When I first began thinking about dust
and my life was no longer full of the clutter
of pious Sunday mornings planted
on pews, and I stopped dreaming of being married
for time and all eternity, I became rebelliously content
with the thought of never being a mother.

Of course I didn’t talk to my mother
about this.  She had taken the losing of my dusty
virginity so hard. But I could hardly be content
with what Mormon women were or wanted to be; I decluttered
my mythology of such whitened rooms, no longer married
to the appled serpent of penitent servitude or connubial godhood. I planted

myself in groundlessness, got lost in weeds planted
by Sylvia, Virginia, Kate:  my mothers whom the word “Mother”
could not claim, though it may have killed them, married
to thousands of years of dust.
But they juggled and loved this clutter
into words and women: Edna, Esther, Orlando, me. The content

of our skin no longer content
with the time between dishes, diapers, and planted
petunias. But putting my head in an oven, carrying a clutter
of stones in my pockets and sinking into a river, lake or sea in order to mother
myself into solitude so deep and the artless sleep of dust
seemed a worse fate than being married

to a family’s endless needs.  So:  I dreamed against my foremothers.  If I married
a man, but also myself to myself, mastered the art of being content
with the miraculous mundane, marveled at my children’s skin becoming dust
and wrote or lived epiphanies about the peppermint I planted
going rogue, I could possibly be a bridge mother, a rhizome mother, a mother
who could avoid murderous ovens and water, teach children to turn clutter

into love, teach myself to be a brave, awake mother.  For years this lovely clutter
breathed in wordless poems, fleshy paintings only for me, in awe.
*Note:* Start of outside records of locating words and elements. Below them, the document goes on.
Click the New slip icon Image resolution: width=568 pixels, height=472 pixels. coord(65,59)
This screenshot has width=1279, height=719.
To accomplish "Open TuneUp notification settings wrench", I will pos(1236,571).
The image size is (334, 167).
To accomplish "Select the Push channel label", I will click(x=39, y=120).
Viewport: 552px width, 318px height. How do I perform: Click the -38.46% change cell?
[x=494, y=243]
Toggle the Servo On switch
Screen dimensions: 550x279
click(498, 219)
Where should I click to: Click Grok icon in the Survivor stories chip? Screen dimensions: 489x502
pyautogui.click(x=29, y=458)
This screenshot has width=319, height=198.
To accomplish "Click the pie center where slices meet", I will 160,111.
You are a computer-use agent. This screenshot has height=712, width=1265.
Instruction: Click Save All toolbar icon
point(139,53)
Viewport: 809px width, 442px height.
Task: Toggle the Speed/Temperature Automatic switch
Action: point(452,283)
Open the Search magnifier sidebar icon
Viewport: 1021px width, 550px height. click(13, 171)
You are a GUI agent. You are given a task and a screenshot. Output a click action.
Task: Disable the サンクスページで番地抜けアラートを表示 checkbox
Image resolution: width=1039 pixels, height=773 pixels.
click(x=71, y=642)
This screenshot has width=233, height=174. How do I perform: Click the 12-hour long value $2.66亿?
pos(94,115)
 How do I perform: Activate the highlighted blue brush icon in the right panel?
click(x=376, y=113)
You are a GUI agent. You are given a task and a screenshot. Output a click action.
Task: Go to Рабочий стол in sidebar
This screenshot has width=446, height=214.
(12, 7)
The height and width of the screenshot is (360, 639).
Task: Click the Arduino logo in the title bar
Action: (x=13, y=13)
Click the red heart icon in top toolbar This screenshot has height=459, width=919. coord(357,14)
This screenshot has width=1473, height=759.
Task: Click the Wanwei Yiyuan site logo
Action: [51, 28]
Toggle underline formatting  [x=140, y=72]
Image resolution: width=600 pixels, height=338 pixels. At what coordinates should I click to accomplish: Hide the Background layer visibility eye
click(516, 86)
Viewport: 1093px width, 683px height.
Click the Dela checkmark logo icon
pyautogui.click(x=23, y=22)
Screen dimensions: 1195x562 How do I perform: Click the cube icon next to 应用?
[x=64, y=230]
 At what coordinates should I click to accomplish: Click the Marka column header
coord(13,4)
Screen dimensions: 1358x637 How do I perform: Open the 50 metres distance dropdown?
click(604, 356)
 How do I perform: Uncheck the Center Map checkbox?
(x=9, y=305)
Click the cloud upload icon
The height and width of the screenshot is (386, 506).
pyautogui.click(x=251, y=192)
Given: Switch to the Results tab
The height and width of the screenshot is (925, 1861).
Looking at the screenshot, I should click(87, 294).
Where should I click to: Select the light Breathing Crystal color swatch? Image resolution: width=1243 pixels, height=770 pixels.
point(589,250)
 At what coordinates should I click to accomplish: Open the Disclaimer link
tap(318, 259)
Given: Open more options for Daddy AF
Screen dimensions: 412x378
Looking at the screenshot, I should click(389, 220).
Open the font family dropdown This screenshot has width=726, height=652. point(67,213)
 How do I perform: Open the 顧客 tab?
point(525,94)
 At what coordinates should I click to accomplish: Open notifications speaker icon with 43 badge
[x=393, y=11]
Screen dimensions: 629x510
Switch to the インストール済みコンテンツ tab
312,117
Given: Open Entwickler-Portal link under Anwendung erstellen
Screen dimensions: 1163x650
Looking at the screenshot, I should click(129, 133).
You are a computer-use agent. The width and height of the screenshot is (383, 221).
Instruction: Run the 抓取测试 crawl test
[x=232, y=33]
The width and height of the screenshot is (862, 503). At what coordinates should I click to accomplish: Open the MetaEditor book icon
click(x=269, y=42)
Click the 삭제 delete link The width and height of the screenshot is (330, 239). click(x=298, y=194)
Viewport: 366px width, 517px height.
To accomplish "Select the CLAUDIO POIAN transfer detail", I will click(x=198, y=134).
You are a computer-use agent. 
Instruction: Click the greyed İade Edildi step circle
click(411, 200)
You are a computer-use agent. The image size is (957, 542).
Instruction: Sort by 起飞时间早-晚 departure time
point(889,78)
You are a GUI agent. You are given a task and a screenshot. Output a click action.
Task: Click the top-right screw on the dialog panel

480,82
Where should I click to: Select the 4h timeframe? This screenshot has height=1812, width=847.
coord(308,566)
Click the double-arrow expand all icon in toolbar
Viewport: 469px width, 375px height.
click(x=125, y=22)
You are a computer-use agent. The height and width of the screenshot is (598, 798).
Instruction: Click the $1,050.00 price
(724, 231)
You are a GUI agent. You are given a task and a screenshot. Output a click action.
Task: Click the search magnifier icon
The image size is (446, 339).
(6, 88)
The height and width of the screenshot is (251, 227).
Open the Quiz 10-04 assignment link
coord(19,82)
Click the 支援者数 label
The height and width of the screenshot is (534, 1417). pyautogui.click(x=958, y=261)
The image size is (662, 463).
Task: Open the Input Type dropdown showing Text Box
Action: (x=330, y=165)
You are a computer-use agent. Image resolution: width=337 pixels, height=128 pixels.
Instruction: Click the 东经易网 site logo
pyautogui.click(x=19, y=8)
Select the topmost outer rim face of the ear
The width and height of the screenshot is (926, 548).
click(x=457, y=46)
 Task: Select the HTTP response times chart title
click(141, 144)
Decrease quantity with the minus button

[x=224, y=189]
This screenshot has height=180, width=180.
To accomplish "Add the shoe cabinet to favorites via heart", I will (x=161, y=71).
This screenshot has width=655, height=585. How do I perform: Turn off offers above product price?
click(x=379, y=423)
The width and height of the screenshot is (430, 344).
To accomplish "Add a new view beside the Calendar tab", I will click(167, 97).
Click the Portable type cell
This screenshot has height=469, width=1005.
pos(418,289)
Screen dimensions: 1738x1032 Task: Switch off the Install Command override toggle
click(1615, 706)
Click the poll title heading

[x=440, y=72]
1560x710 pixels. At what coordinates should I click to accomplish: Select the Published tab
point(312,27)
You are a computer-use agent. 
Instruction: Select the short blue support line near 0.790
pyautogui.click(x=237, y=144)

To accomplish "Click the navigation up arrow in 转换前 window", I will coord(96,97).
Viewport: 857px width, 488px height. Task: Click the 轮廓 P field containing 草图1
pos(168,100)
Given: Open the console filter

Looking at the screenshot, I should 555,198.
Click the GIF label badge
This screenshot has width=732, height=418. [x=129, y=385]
But being married!
Oh, we try!  The silent years and midnight longings of exhausted, unearthed mothers,
roots dangling over husbands’ pots, ever resurrecting our wilted desire.  Discontent:
the distant contentment of husbands planted
firmly in the comfortable dust

of us, or who we were supposed to be. Perhaps the dust of husbands is a clutter
I can’t contain, that can’t contain me, like the dandelions no one planted, married
deeply to wind and soil, content, reaching wild through a dark mother.